Before we go hacking this code up, we have to go over what format strings are. From now on, I'll be discussing them as they relate to the printf function. Be aware that other function use format strings, but printf is a very common context for them. Printf takes at least one argument: a pointer to the format string. It then uses this string to determine if it needs more arguments. The printf function walks through the string one character at a time and outputs what it finds to screen. For example, if the string is "Hello", then it will write that the screen. There are some special characters that make the format string what it is. Whenever it encounters a "%" (percent) symbol, it will the following character non-literally. There are several of these formatting characters and each one performs a different function.

For example, "%s" tells printf to pop another argument off the stack as a pointer and print the string found at that address. If it encounters "%i" in the format string, printf will pop an integer off the stack and print it to the screen. Other characters like "%d", "%n", %x", etc.. are used for popping different kinds of values and addresses off the stack and displaying them to the user in various ways. This function is very handy for debugging and showing the values stored in variables as well. So if we declare the local variable test as an integer and fill it with the value 42 and call printf("Hello %i", test); the program will proudly display Hello 42.

An Easy Mistake

Remember that as long as there are no formatting characters, printf will just literally print the characters in the format string. This means that if the programmer filled a buffer called testStr with Hello World and then called printf(testStr); it would print Hello World as expected. But just because it works, that doesn't mean its secure. What if the user were asked for keyboard input that was used to fill testStr? Because testStr is being used by the printf function as a format string, the user could insert his own formatting characters with malicious intent.

What if the user typed "Hello %i" when asked for input used to fill the testStr buffer? There are no more arguments left in the printf function call. The printf function will just pop an integer value off the stack and display it! This process can be repeated by adding more "%i" characters to the format string.
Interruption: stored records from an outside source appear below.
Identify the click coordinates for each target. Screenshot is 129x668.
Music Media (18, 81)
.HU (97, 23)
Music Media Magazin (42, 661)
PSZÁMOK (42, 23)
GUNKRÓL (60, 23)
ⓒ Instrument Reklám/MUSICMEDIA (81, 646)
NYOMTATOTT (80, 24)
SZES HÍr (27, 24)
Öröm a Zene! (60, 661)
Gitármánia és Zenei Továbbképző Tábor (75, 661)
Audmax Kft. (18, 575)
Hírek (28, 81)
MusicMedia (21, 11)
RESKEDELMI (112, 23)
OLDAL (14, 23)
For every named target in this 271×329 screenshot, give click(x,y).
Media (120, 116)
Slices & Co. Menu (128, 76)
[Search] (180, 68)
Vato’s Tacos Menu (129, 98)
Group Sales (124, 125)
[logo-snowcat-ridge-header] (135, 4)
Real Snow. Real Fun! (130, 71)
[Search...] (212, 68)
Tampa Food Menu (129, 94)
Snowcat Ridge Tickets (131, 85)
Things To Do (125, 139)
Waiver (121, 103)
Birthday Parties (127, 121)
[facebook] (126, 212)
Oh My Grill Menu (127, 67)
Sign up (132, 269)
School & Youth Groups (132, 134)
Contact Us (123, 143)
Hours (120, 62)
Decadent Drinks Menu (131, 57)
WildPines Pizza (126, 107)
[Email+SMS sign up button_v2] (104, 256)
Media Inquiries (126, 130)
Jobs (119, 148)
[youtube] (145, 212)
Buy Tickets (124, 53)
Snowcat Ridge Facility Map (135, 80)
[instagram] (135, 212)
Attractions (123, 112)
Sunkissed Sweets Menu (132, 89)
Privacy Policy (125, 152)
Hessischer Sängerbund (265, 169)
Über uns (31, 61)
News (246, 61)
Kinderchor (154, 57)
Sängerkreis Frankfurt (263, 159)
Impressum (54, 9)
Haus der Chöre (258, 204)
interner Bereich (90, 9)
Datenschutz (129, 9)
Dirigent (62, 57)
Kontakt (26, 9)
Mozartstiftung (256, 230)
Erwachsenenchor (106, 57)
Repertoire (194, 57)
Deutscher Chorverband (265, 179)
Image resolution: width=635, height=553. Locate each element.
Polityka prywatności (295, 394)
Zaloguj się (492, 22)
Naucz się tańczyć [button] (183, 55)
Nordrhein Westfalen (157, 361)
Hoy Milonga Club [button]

This means that an attacker can keep reading values on the stack until he runs out of buffer space for his malicious format string. Remember that the stack frame for a function that calls printf lies directly beyond printf's arguments (and associated padding). This makes a function that calls printf using a format string under attacker control is particularly vulnerable to having its local variables accessed by that attacker.

Guessing the Access Code

When you're asked for a username, try typing the following:

AAAA %08x %08x %08x %08x %08x %08x %08x %08x %08x %08x %08x %08x %08x %08x %08x %08x %08x

This will cause the program to say Hello followed by AAAA, of course. Next, the printf function will encounter all those "%08x" formatting characters. There aren't any arguments left in the printf argument list, so it has no choice but just keeping popping values off the stack anyway. Each time, it pops off 4 bytes and displays them as a hexadecimal number. By looking at the program source, you can probably guess that the magicNumber lies right between userCode(value: 0xBBBBBBBB) and localStr(the above buffer) on the stack. So check out the output you generated with that format string and look for those values. Toward the end of the output, you'll see something like bbbbbbbb 0000000c 41414141. You might know that 0x41414141 is the hexadecimal representation of "AAAA". This combined with the presence of those 0xBB bytes makes it likely that our random number this time around is 0x0C. So convert it to decimal(12) and try it as the access code! It was correct and the program tells us that we win. There are even more powerful ways to use format strings, but being able read values from the stack without overflowing anything is a pretty good addition to our toolbox for now.